Other than SFAS 160, none of the recent FASB pronouncements had, or will have any material effect on us.  In December 2007, the FASB issued SFAS No. 160, Noncontrolling Interests in Consolidated Financial Statements, an amendment of Accounting Research Bulletin No. 51. This statement requires an entity to separately disclose non-controlling interests as a separate component of equity in the balance sheet and clearly identify on the face of the income statement net income related to non-controlling interests. This statement is effective for financial statements issued for fiscal years beginning after December 15, 2008. The adoption of this statement will change how we present our consolidation with Sunrise.


Disclosure Controls

We maintain a system of disclosure controls and procedures that are designed for the purposes of ensuring that information required to be disclosed in our SEC reports is recorded, processed, summarized and reported within the time periods specified in the SEC's rules and forms, and that such information is accumulated and communicated to our CEO as appropriate to allow timely decisions regarding required disclosure.
As of the end of the period covered by this report, we carried out an evaluation, under the supervision and with the participation of our CEO of the effectiveness of the design and operation of our disclosure controls and procedures.

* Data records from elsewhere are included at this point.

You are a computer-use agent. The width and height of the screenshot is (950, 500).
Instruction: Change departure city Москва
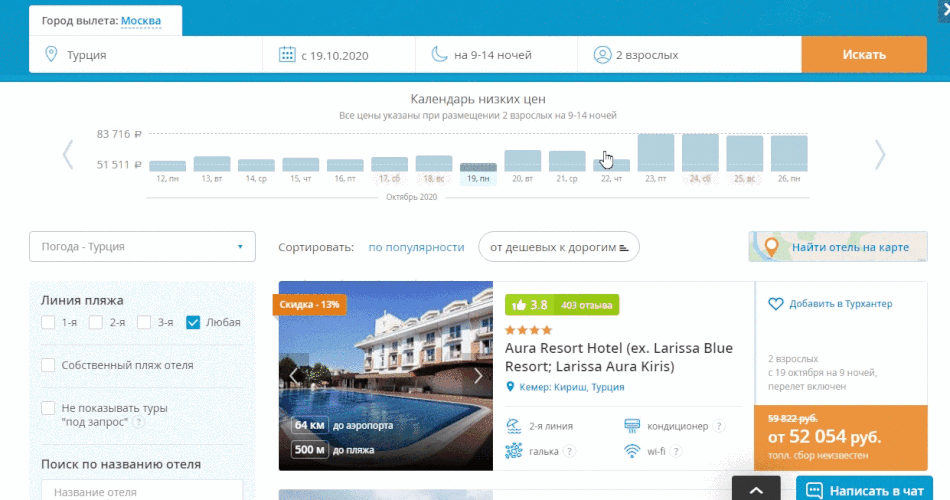140,20
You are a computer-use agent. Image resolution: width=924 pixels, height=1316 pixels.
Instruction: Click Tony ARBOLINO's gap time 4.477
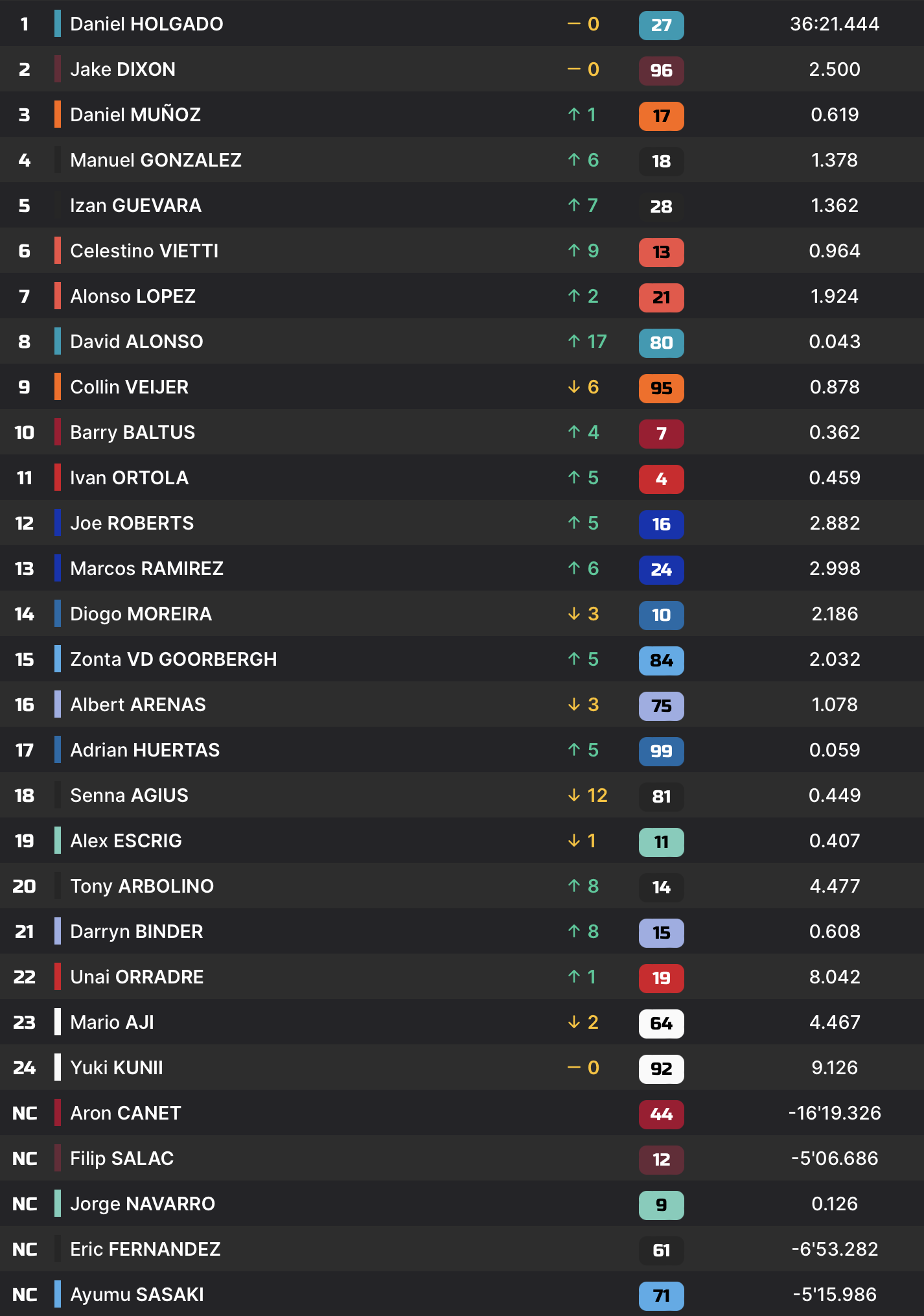835,886
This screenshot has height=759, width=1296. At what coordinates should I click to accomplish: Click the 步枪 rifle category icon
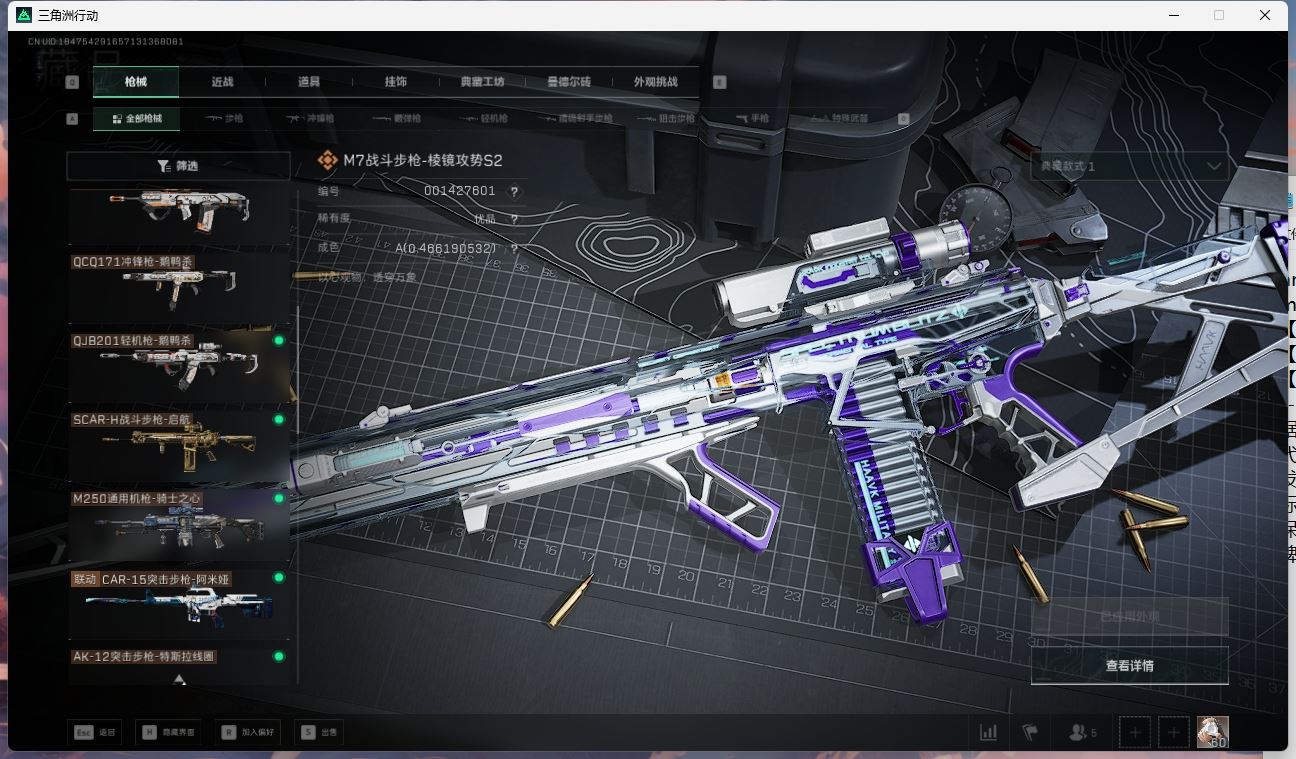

Based upon that evaluation, our CEO, who is also our CFO, concluded that our disclosure controls and procedures are effective for the purposes discussed above.

There has been no change in our internal control over financial reporting during the quarter ended September 30, 2008 that has materially affected, or is reasonably likely to materially affect, our internal control over financial reporting.
10.1 -- 331   --   SOX 302 Certification
32   --   SOX 906 Certification

In accordance with the requirements of the Exchange Act, the Registrant has caused this report to be signed on its behalf by the undersigned, thereunto duly authorized.
Dated: November 12, 2008
      CEO and CFO
      Signing on behalf of registrant and
      as principal financial officer.